**EXERCISE REQUIREMENTS**
Copy out the part of the items below that opens with the line containing "the aws logo?" and closes with the line containing "[x=1278, y=181]", both lines included. Leave the pictures out of your copy.

::: RECORDS SHOWN :::

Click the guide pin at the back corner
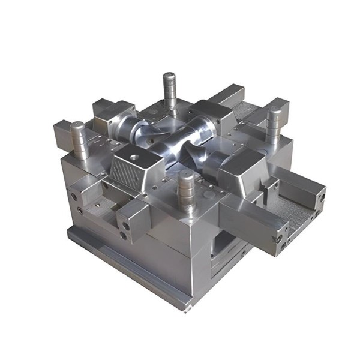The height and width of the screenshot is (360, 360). tap(169, 90)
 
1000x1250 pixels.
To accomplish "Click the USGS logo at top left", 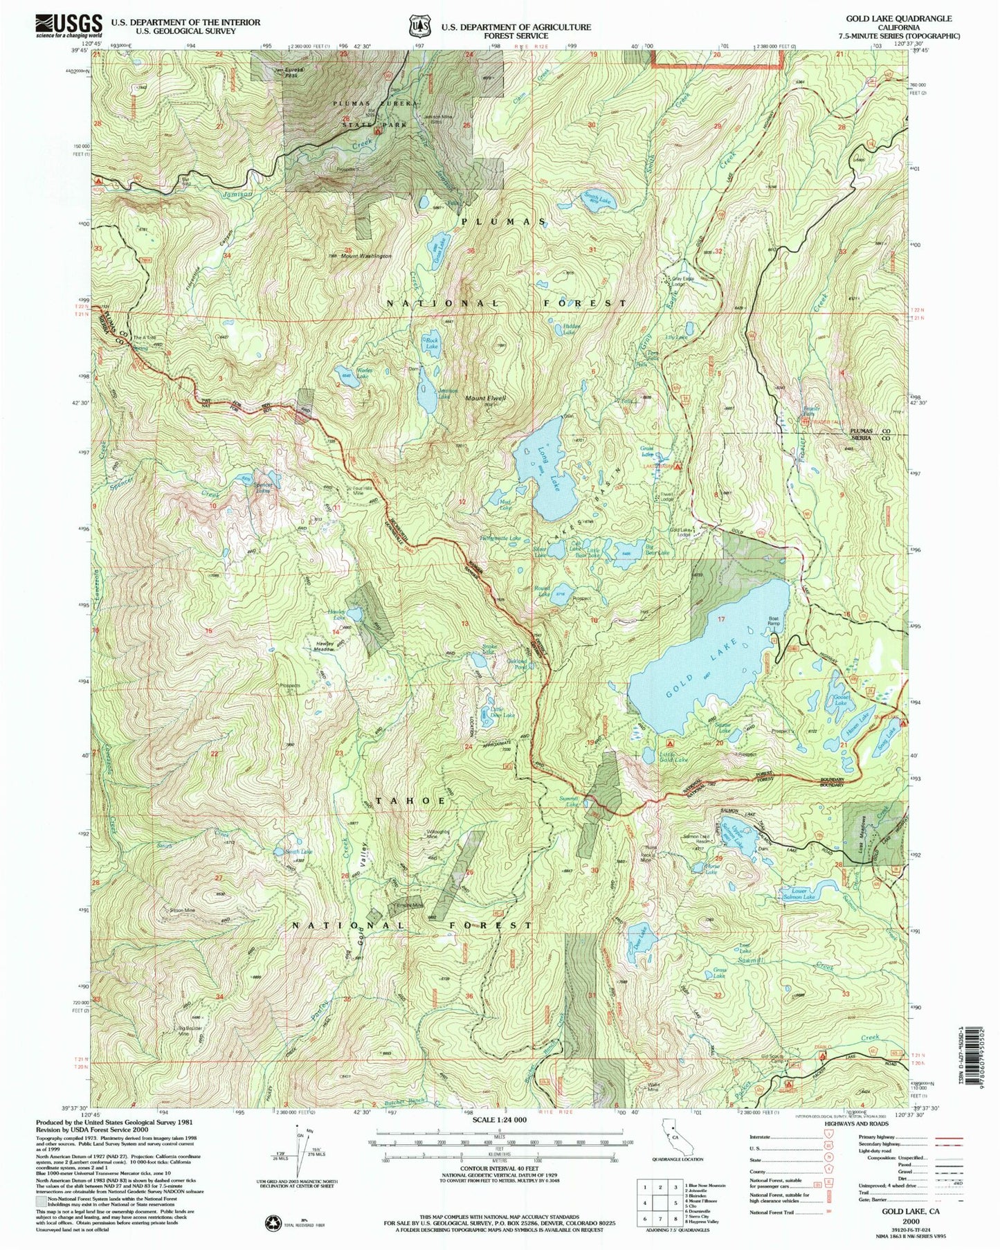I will pyautogui.click(x=69, y=26).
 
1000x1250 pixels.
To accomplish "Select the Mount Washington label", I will pyautogui.click(x=364, y=256).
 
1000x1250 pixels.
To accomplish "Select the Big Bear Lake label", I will pyautogui.click(x=655, y=552).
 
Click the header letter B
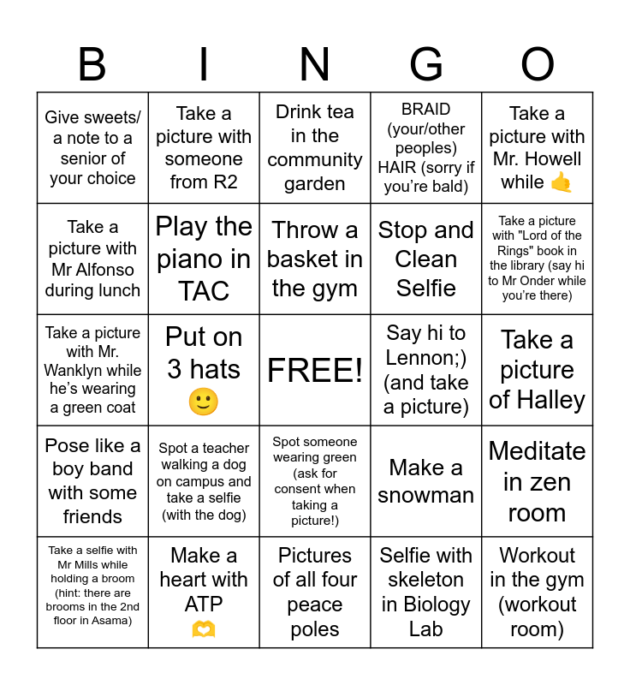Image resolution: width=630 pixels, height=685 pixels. pos(92,65)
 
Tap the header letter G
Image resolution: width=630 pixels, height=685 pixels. pos(426,65)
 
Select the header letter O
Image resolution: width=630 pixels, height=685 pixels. pos(538,65)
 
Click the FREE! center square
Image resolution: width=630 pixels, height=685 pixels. pos(315,370)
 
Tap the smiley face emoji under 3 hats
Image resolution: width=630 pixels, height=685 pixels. pos(204,402)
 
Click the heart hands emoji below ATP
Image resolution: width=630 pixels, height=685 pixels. pos(204,629)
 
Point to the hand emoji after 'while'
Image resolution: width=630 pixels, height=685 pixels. pos(562,182)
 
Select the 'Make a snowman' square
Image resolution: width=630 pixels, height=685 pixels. pos(426,481)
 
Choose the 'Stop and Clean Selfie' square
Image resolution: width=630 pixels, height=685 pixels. pos(426,259)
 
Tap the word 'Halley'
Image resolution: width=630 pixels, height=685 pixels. pos(538,400)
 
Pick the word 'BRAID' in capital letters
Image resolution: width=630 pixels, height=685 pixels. pos(426,110)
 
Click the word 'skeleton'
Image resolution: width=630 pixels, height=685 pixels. pos(426,580)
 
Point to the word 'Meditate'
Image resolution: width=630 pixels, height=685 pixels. pos(538,450)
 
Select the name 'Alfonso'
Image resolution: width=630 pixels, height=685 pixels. pos(106,270)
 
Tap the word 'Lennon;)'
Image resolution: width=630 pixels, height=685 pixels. pos(426,357)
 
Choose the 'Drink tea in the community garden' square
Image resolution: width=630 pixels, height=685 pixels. pos(315,147)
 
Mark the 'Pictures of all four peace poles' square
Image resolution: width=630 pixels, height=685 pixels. pos(315,593)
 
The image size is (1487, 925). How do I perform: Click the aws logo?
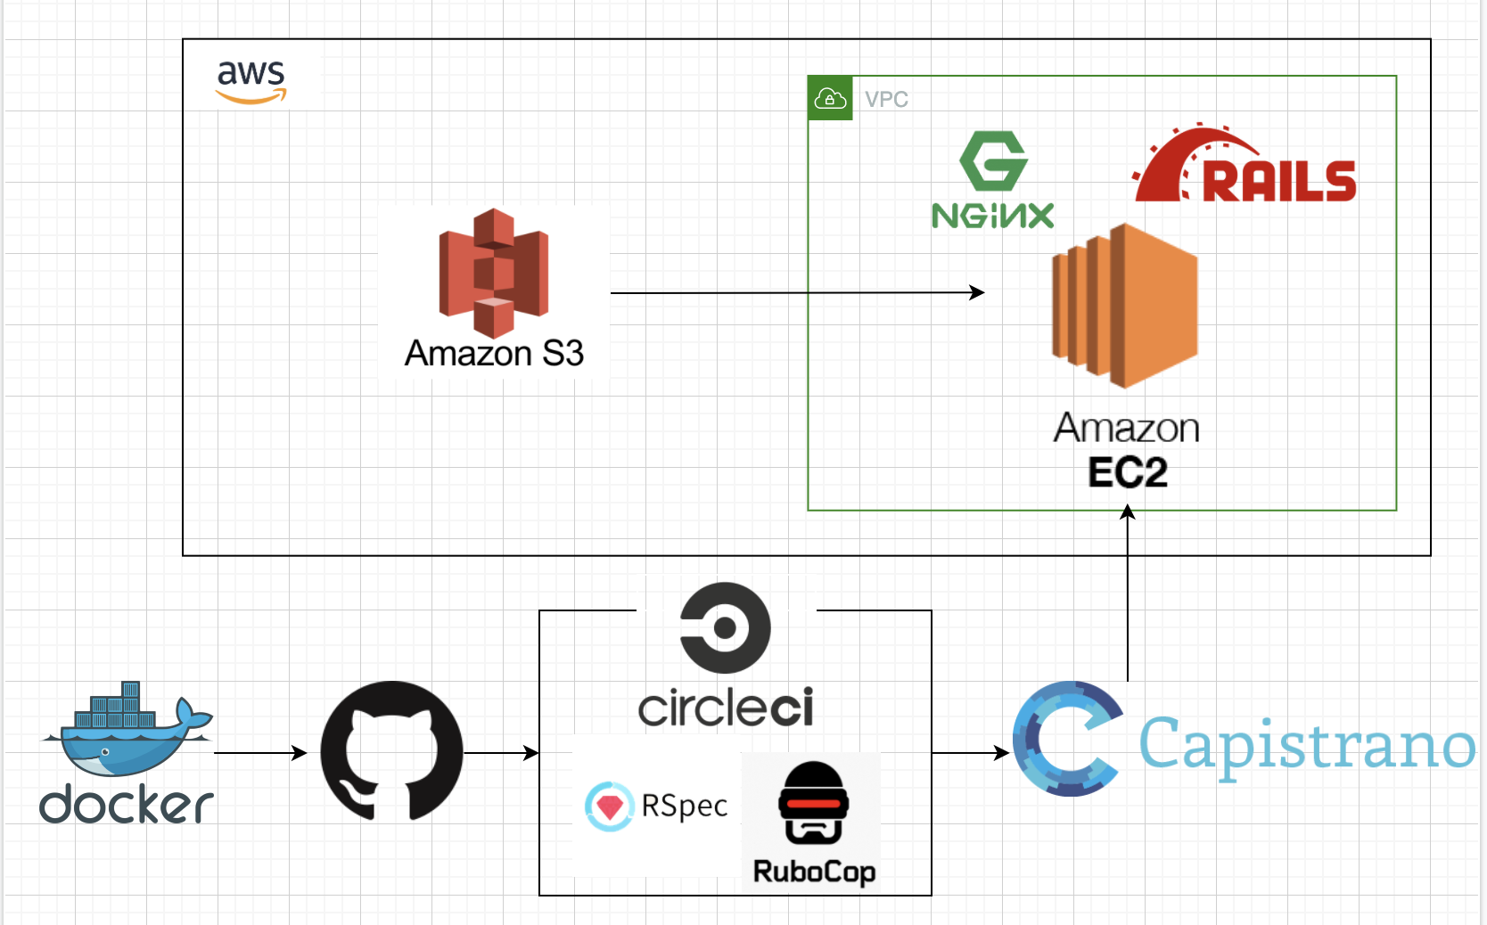[x=251, y=81]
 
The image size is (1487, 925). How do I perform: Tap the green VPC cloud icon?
[x=830, y=98]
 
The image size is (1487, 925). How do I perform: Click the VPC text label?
[x=886, y=100]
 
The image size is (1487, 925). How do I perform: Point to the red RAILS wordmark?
[x=1278, y=181]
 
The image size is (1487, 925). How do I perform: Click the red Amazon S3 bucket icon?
[x=493, y=273]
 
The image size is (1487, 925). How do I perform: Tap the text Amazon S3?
[x=494, y=354]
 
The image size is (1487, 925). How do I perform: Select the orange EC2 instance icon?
[x=1125, y=306]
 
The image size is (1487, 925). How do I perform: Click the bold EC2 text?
[x=1127, y=472]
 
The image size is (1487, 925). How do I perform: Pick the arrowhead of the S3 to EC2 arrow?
[x=978, y=292]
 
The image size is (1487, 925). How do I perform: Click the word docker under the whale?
[x=126, y=805]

:::

**TASK RESPONSE**
The image size is (1487, 925). How do I perform: Click the aws logo?
[x=251, y=81]
 
The image size is (1487, 925). How do I perform: Tap the green VPC cloud icon?
[x=830, y=98]
 
The image size is (1487, 925). How do I perform: Click the VPC text label?
[x=886, y=100]
 
The image size is (1487, 925). How do I perform: Point to the red RAILS wordmark?
[x=1278, y=181]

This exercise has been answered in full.